At the beginning of the season, my writers and I were planning out Viola's entire arc and something in her story organically came up that was very appropriate for Scandal. When I went to Shonda, she heard it. I said, we don't have to do it, Viola's arc doesn't need this, but it's possible that their stories could cross really organically. She actually pulled up a clip of something from Scandal and their side of the story coalesced perfectly. So it was one of those serendipitous things where we both realized it was good for both characters, and it almost felt like we had been planning it since last season.

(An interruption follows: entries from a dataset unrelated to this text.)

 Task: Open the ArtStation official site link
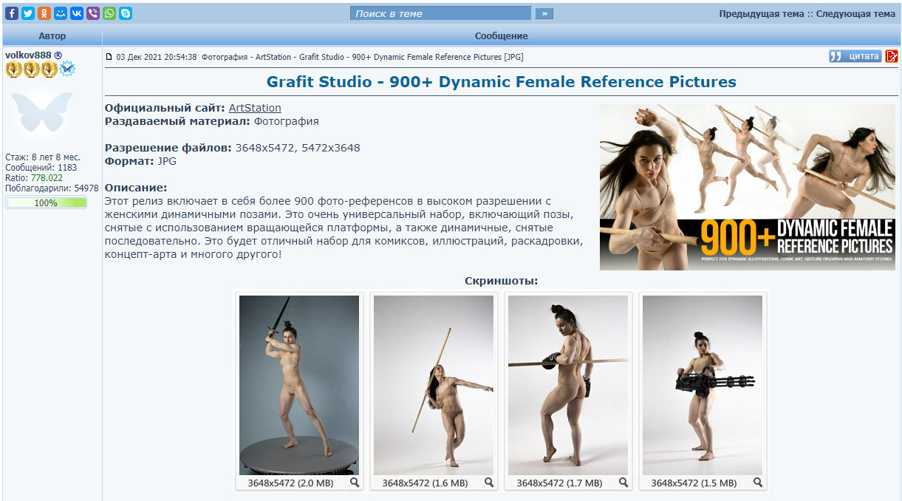[255, 108]
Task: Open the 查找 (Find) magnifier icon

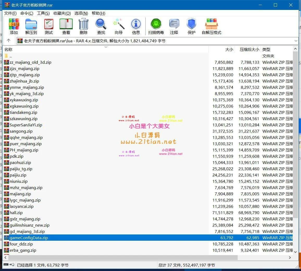Action: click(101, 26)
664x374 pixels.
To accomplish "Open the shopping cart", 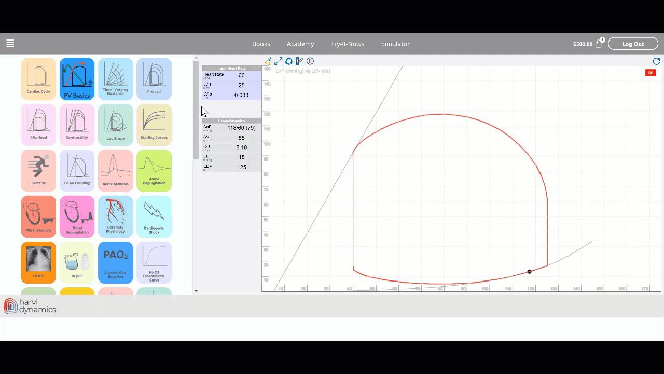I will (x=599, y=44).
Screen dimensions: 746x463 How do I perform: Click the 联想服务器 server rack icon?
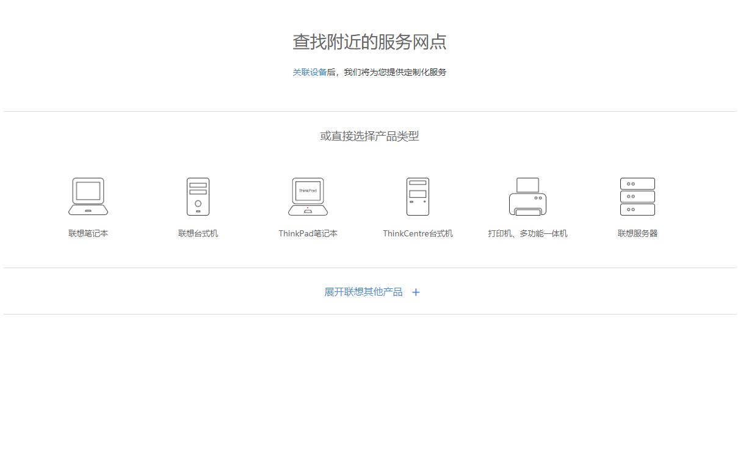click(637, 195)
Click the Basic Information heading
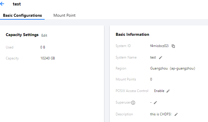The image size is (208, 122). pos(132,34)
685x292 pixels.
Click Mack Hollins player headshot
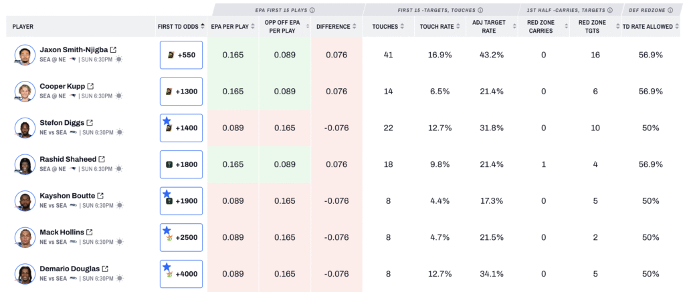25,237
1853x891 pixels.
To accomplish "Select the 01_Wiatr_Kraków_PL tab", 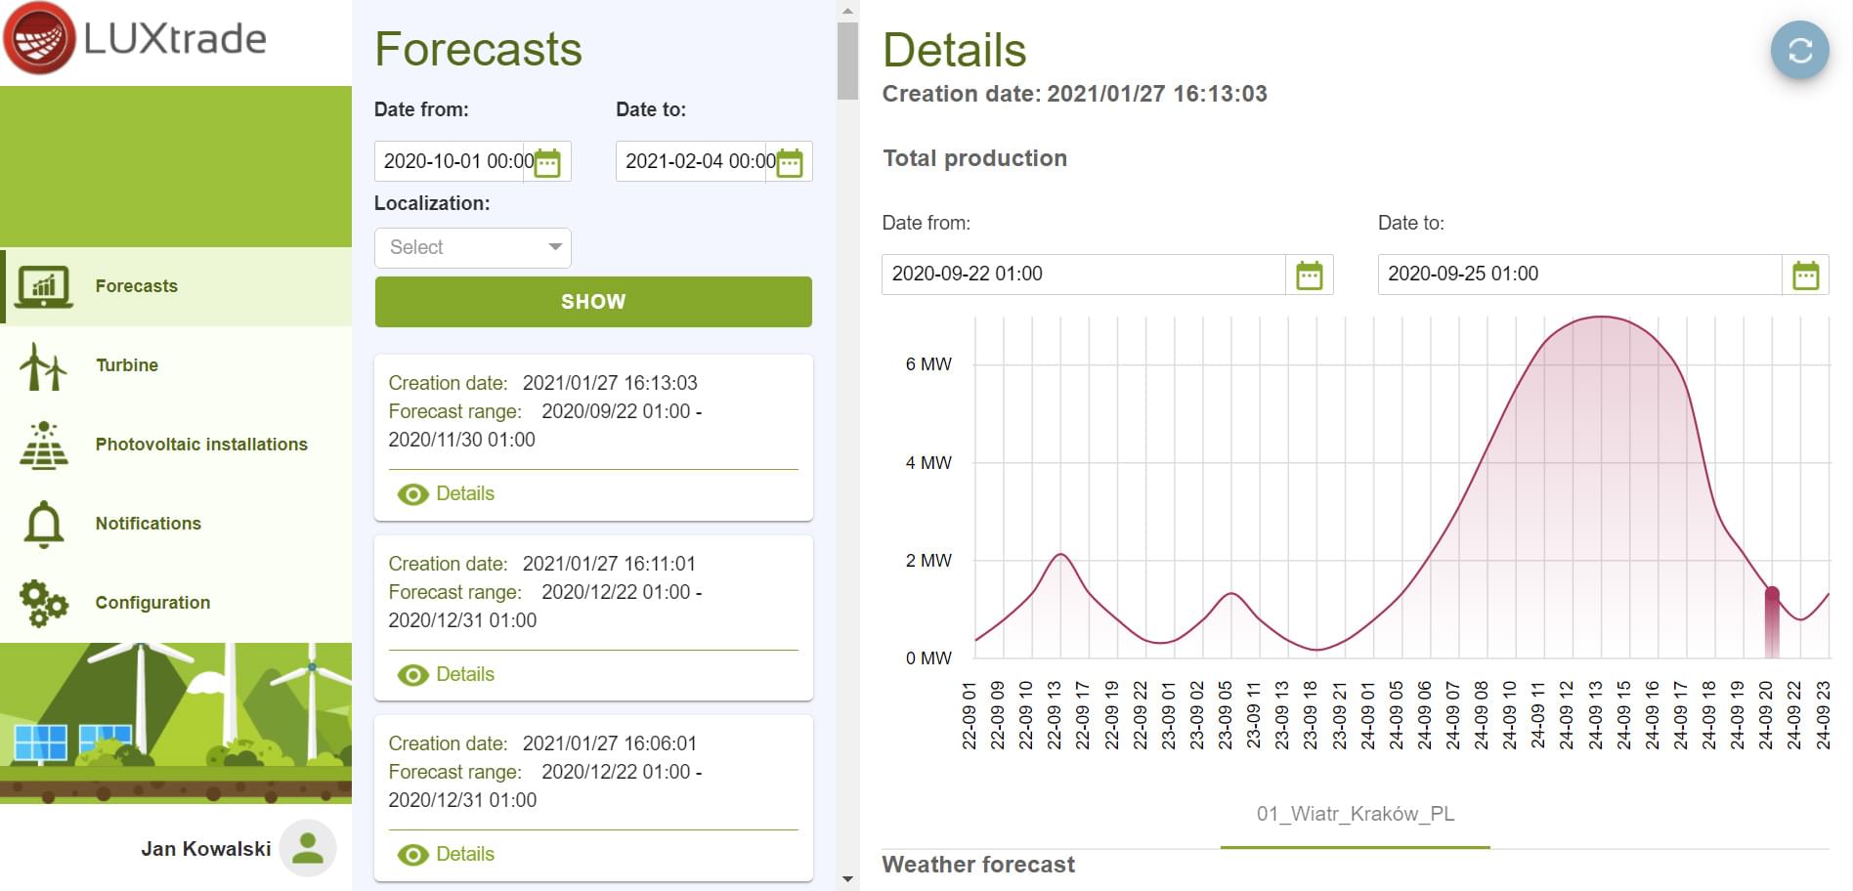I will [x=1355, y=814].
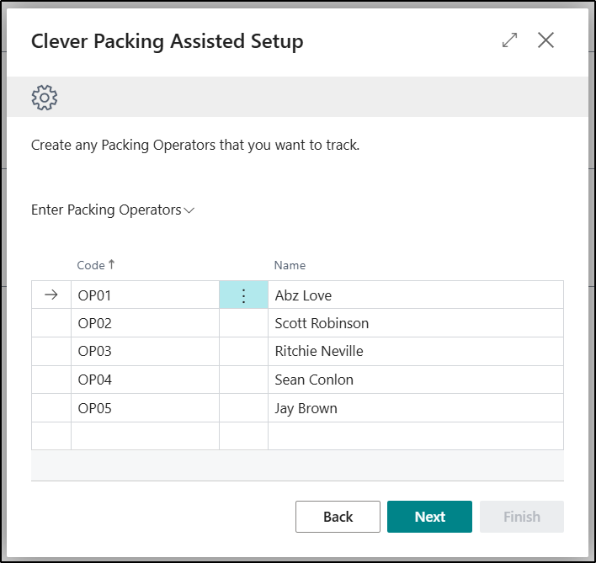This screenshot has width=596, height=563.
Task: Click the empty new row Code cell
Action: (145, 436)
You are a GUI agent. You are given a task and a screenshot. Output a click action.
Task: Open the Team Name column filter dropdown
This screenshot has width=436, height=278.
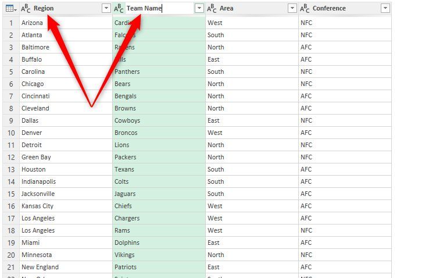pos(199,8)

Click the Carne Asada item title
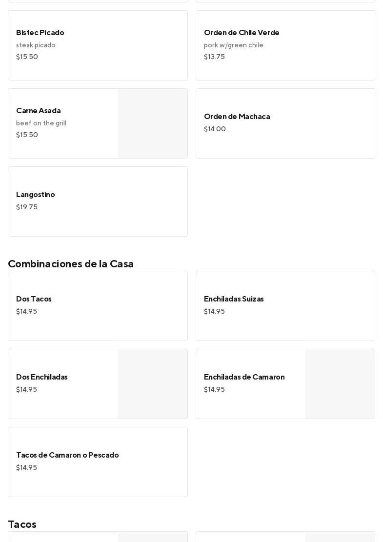coord(39,111)
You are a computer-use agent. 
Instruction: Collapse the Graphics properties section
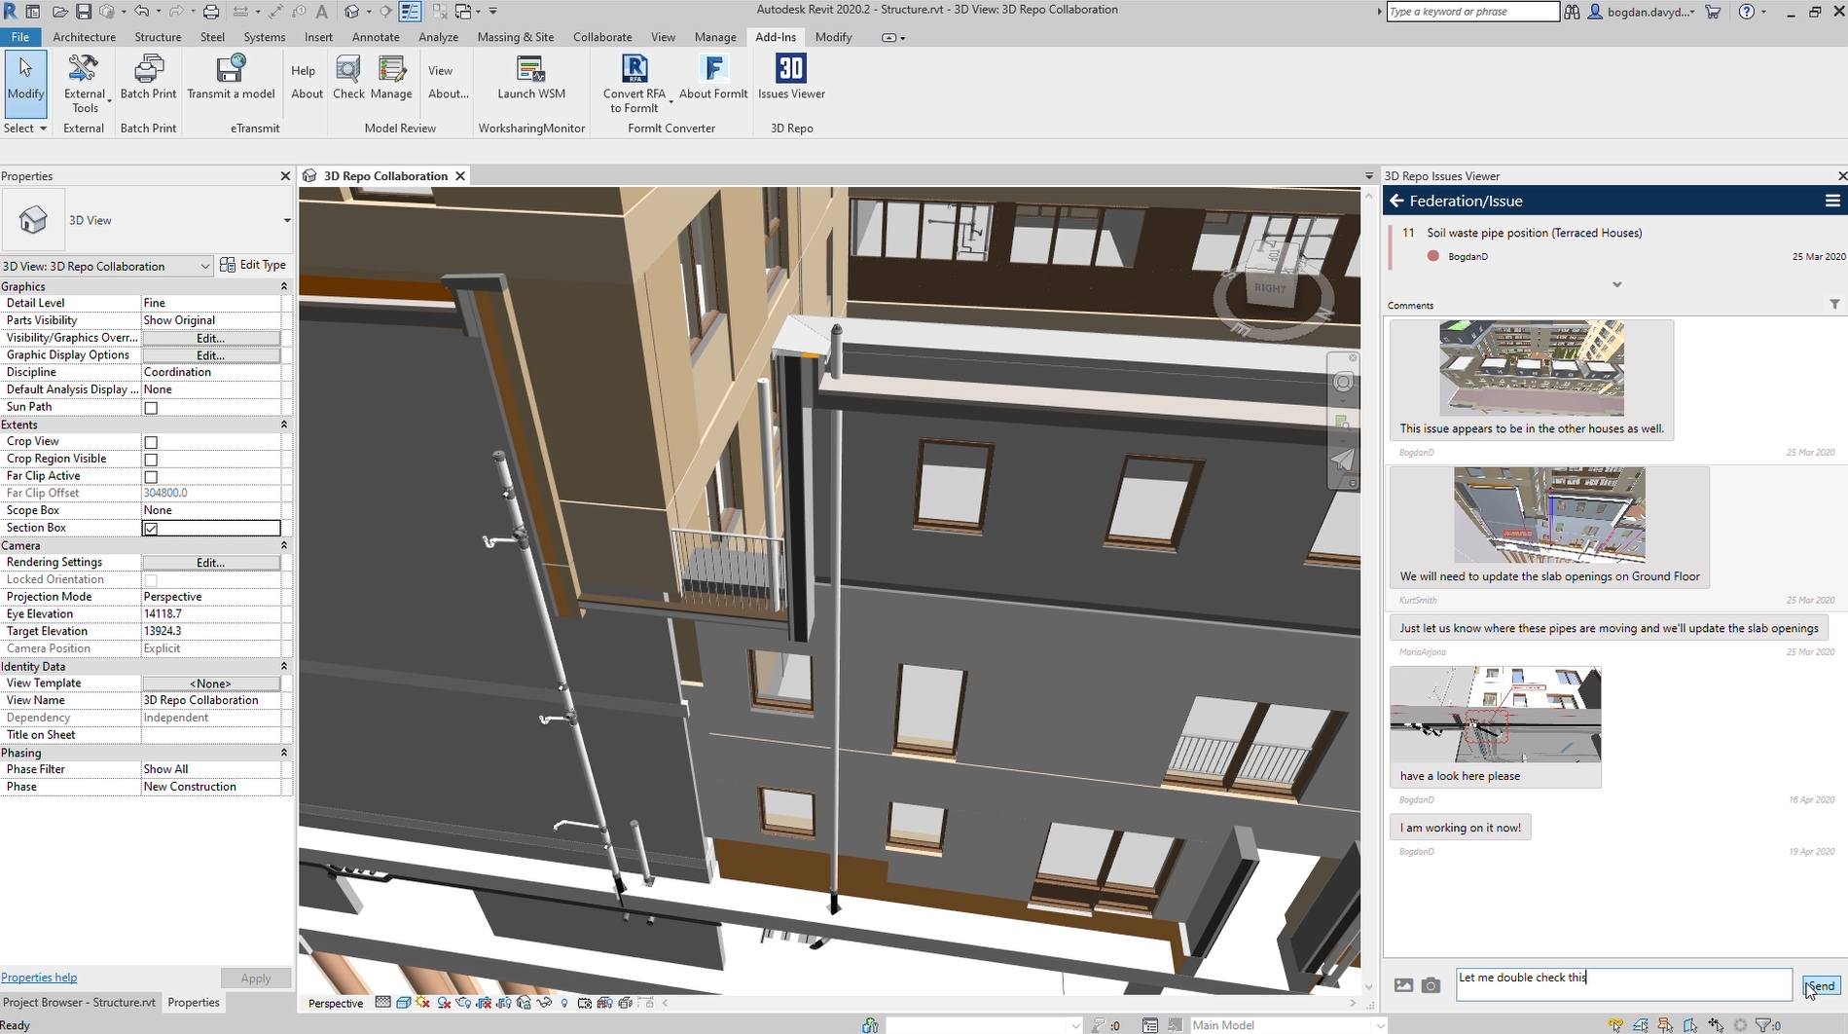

"Allow Me to Reintroduce Myself" was written by Raamla Mohamed and directed by Tony Goldwyn. It featured the songs "In My House" by Mary Jane Girls and "Hung Over" by the Martinis. Liza Weil, who portrayed Amanda Tanner on the first season of Scandal, is also a series regular on How to Get Away with Murder, playing Bonnie Winterbottom. Nowalk said that he and Rhimes decided to ignore the continuity error and hoped that audiences wouldn't be confused and able to separate Weil's performances as both characters. Winterbottom did not appear in the Scandal half of the crossover, and Weil did not appear as Bonnie with any Scandal characters on-screen during the How to Get Away with Murder half, ultimately making any narrative confusion moot.

== Reception ==
=== Viewers ===
In its original American broadcast, "Allow Me to Reintroduce Myself" was seen by an estimated 4.95 million household viewers and gained a 1.2/5 ratings share among adults aged 18–49, according to Nielsen Media Research. This means that 1.2 percent of all households with televisions watched the episode, while 5 percent of all households watching television at that time watched it. This was a 7% increase in viewership from the previous episode, which was watched by 4.64 million viewers with a 1.1/4 in the 18-49 demographics. The installment attached 2.73 million DVR viewers, summing up 7.70 million viewers.

=== Critical response ===
Joshua Alston of Vulture praised the episode, complimenting the well-done mixing of both series' mythologies. He asked for a crossover season and wrote, "[the episode] doesn't feel nearly as much like a stunt as it actually is. It has strong thematic links to both shows and never feels like it's playing fast and loose with Scandals mythology to accommodate the new guests. Honestly, neither Scandal nor HTGAWM has been this fun or felt this vital in a really long time." Ashley Ray-Harris of The A.V. Club called it a "fun fan-bait episode". Writing for E! Online, Lauren Piester declared the crossover "felt just right", commenting, "In the end, it's kind of a shame this didn't happen earlier and that it can't happen again. Annalise and Olivia are strangely natural together, and that girl power is pretty undeniable." Refinery29's Ariana Romero noted the importance of two black actresses sharing television screen time and praised the dynamics between Annalise and Olivia.